Write out the data below verbatim, from the line with "You are a computer-use agent. The image" up to and including the line with "tap(91, 49)".

**** MATERIAL TO PROCESS ****

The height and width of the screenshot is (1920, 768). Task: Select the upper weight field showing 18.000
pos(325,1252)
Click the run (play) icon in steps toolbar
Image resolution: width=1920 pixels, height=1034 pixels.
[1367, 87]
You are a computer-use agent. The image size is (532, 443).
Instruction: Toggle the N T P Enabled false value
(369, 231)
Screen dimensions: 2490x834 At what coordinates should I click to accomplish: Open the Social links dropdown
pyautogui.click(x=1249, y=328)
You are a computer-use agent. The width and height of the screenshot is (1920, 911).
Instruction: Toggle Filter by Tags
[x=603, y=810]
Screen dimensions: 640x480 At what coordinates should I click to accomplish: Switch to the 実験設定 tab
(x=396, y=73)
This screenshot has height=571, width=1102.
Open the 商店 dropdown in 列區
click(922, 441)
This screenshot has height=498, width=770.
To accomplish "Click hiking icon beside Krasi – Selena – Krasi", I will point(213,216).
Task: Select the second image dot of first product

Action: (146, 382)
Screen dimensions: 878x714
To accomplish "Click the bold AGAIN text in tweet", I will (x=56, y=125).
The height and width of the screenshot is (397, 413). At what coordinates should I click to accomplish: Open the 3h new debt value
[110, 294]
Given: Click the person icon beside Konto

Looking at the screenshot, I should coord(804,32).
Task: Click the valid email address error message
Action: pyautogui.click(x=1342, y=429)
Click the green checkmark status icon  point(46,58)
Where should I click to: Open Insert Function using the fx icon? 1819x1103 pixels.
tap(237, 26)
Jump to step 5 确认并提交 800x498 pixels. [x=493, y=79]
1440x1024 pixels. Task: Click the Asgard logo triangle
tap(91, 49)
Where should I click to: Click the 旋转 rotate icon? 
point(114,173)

****

■ RESULT OF THE EXERCISE
You are a computer-use agent. The image size is (532, 443).
Instruction: Toggle the N T P Enabled false value
(369, 231)
Screen dimensions: 2490x834 At what coordinates should I click to accomplish: Open the Social links dropdown
pyautogui.click(x=1249, y=328)
You are a computer-use agent. The width and height of the screenshot is (1920, 911).
Instruction: Toggle Filter by Tags
[x=603, y=810]
Screen dimensions: 640x480 At what coordinates should I click to accomplish: Switch to the 実験設定 tab
(x=396, y=73)
This screenshot has height=571, width=1102.
Open the 商店 dropdown in 列區
click(922, 441)
This screenshot has height=498, width=770.
To accomplish "Click hiking icon beside Krasi – Selena – Krasi", I will point(213,216).
Task: Select the second image dot of first product

Action: (146, 382)
Screen dimensions: 878x714
To accomplish "Click the bold AGAIN text in tweet", I will (x=56, y=125).
The height and width of the screenshot is (397, 413). At what coordinates should I click to accomplish: Open the 3h new debt value
[110, 294]
Given: Click the person icon beside Konto

Looking at the screenshot, I should coord(804,32).
Task: Click the valid email address error message
Action: pyautogui.click(x=1342, y=429)
Click the green checkmark status icon  point(46,58)
Where should I click to: Open Insert Function using the fx icon? 1819x1103 pixels.
tap(237, 26)
Jump to step 5 确认并提交 800x498 pixels. [x=493, y=79]
1440x1024 pixels. Task: Click the Asgard logo triangle
tap(91, 49)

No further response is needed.